Q - C'est une grande semaine de la défense qui commence avec les conséquences pour l'Europe de la naissance du troisième géant mondial né de la fusion Aérospatiale-Matra-Dasa valorisé à 20 milliards d'euros ; avec demain, le Président de la République à Saint-Maixent-l'Ecole ; vendredi, le Premier ministre à l'IHEDN – Institut des hautes études de défense nationale -, à Paris ; et ce matin le ministre de la Défense, A. Richard, qui est un peu en retard et que, finalement, on a au téléphone.

Que se passe-t-il Monsieur le ministre ?

- « Une erreur. »

Q - Une erreur de réveil ?

- « Pas du tout j'étais prêt, mais j'avais pensé à l'émission pour demain, donc la faute est à 100 % de mon côté. »

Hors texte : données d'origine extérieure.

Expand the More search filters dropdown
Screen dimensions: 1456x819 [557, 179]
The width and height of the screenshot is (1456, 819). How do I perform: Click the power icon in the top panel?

Q - On va aller sur le fond des sujets les plus importants. J'ignore si la mégafusion franco-allemande était prévue de longue date, elle est faite. Est-ce que l'intérêt national est bien défendu et renforcé ?

- « Il l'est doublement, parce que, d'une part, pour l'avenir nous avions besoin qu'une société – sur les domaines stratégiques de l'aéronautique et de l'armement – soit vraiment européenne, que cette structure permette de dire : elle est européenne de façon définitive et elle ne peut pas être rachetée de l'extérieur. Et d'autre part, nous avions besoin qu'une société européenne respecte pleinement les intérêts et les acquis technologiques français. La fusion Aérospatiale-Matra-Dasa remplit ces deux conditions, et c'était loin d'être acquis. »

Q - Il paraît qu'il valait mieux ne pas tarder. Sinon que se passait-t-il ?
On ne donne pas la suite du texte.